Какой-нибудь проходящий по перрону станции боец отворял двери их теплушек, которые они со стыда закрывали на станциях, и вступал в словесный поединок с целым вагоном вооруженных до зубов, и разъяренных нежинцев.
– Эй, вы, шатия! На богомолье отправляетесь, до святых мощей киевских? Едете домой на мамину кашу? Огурцы солить надумали нежинские? Нежность ваша повсюду известна… бабам без вас не управиться? Ах вы, проскуды! Предатели. Сколько из-за вашего хамства нашего брата пострадало, об этом у вас печенка не свербит, плитуны разнесчастные. Да вы ж с пулемета стрелять, кажут, не умеете: лопаткой очи закрывши, прицелку делаете, Петлюре зад показываете. Ну, даже он на вас обижается, что с таким супротивником и ему срамота воевать.

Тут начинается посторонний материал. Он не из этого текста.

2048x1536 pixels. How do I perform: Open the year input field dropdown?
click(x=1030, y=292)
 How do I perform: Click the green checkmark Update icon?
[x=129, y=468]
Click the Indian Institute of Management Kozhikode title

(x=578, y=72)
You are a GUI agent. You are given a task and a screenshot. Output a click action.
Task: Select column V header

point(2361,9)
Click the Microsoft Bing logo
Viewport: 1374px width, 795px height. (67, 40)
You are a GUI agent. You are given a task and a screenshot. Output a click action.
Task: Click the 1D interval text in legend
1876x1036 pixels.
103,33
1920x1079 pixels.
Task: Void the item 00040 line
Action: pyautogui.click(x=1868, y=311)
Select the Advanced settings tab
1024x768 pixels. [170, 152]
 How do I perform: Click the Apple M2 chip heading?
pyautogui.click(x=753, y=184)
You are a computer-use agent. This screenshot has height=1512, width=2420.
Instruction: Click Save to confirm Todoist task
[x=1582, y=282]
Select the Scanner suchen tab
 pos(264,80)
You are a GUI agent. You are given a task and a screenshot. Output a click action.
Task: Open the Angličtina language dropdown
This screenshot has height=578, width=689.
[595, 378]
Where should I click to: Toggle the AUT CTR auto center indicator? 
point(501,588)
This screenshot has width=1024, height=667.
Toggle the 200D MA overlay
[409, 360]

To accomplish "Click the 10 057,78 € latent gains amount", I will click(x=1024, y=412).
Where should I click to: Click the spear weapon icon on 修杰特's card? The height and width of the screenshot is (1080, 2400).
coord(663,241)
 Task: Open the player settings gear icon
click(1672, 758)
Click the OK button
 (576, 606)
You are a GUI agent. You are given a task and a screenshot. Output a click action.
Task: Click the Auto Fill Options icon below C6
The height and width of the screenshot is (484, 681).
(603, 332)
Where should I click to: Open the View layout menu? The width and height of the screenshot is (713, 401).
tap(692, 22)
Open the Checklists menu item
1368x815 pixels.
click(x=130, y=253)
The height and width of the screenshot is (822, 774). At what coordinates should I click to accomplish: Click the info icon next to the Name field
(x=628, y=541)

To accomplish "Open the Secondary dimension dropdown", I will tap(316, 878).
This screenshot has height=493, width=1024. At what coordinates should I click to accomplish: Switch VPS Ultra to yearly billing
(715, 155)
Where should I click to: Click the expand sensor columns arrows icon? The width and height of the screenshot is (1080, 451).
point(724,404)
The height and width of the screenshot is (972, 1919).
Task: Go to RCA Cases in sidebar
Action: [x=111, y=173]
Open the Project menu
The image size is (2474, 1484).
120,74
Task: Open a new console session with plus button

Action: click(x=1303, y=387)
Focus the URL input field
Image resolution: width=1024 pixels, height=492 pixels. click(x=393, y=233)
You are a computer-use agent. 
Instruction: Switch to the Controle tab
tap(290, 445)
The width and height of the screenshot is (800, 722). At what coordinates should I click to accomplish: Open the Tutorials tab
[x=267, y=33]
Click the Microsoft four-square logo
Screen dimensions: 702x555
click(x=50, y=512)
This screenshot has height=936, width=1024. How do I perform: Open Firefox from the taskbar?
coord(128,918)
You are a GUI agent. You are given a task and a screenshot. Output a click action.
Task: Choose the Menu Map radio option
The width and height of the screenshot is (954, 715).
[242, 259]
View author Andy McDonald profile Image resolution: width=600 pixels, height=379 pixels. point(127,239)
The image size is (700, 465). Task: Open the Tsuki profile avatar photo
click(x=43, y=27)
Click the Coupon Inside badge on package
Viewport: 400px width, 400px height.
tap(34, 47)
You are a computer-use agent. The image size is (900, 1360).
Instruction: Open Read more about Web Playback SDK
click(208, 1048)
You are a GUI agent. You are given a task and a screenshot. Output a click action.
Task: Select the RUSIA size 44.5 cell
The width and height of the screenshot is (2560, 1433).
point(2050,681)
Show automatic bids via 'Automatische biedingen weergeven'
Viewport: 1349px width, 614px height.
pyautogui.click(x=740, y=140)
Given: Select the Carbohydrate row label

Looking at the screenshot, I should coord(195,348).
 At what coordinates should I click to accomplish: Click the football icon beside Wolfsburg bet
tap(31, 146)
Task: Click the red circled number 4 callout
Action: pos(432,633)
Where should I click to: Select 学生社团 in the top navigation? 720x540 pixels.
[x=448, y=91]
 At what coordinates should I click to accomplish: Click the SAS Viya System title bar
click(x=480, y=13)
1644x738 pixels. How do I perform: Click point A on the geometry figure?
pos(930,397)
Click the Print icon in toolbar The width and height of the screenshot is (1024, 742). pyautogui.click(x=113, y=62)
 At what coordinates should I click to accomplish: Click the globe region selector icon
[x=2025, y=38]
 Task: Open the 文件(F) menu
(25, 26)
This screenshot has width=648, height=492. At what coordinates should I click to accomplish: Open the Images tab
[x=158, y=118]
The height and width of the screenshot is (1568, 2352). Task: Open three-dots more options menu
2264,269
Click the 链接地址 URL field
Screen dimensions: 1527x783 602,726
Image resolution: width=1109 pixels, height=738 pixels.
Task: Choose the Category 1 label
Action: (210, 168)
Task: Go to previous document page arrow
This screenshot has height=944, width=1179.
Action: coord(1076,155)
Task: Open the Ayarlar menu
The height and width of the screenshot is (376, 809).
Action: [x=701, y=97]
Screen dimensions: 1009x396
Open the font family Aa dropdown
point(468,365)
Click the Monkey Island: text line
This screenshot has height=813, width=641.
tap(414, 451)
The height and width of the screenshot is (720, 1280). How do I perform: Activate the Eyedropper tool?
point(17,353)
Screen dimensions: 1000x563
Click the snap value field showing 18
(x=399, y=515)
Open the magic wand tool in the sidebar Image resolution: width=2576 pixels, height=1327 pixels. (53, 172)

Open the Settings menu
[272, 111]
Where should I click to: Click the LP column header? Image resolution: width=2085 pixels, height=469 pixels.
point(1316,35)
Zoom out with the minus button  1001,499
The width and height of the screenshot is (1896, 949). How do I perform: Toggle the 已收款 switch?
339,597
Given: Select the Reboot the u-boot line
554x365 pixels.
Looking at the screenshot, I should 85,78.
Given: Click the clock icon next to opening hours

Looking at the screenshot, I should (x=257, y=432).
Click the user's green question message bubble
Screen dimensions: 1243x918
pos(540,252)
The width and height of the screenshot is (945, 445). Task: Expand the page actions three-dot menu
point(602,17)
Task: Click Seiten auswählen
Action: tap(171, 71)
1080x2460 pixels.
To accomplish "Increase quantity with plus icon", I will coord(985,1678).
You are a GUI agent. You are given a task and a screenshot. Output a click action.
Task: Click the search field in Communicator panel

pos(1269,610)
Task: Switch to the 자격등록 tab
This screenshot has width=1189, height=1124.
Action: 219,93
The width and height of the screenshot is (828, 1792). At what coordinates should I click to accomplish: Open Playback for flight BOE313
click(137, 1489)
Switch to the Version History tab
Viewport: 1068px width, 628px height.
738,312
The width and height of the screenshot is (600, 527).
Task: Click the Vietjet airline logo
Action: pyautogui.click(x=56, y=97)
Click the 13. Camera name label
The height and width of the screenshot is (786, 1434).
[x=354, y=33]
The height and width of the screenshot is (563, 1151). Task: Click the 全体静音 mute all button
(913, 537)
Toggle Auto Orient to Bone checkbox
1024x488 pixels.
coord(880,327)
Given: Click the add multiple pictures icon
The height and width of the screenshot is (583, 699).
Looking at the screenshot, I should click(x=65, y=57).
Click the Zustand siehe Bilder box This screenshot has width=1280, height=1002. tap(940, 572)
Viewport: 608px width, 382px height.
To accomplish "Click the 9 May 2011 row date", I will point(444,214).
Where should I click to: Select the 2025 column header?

Нежинцам нечего было отвечать на эти заслуженные упреки и насмешки, и все, кто посовестливее, понимали всю правоту этих упреков и молчали, с грохотом закрывая дверь теплушки, а кто понаглей – старались, как могли, отругиваться.
Уже вдали виднелся Житомир, и нежинцы начали волноваться.
Вдруг эшелон стал сбавлять ход. Паровоз дал тревожные гудки и остановился в чистом поле. Нежинцы высыпали на насыпь, крича машинисту:
– Что ты стал в чистом поле? Давай ходу!
Но навстречу шел паровоз с прицепным тендерам и несколькими вагонами.
Поезд остановился в нескольких саженях от эшелона. С паровоза спрыгнуло десятка три-четыре человек. Впереди шел что-то очень знакомый человек.
Уж не Щорс ли сам? Похоже, что он. Так и есть, начдив Щорс! Тот самый отважный богунский командир, чья слава с первых же дней его боевых действий стала легендой партизан, а сейчас превратилась в легенду армии.
– Назад, к эшелону! По вагонам! – закричал Щорс, подходя к сгрудившейся на насыпи толпе. Под правой рукой держал он ручной пулемет «люйс».
– Как раз тебе – назад! – дерзко отвечали выступившие вперед заводилы. – Ты кто такой? Что за приказ явился? Очищай путь, давай ход на Житомир!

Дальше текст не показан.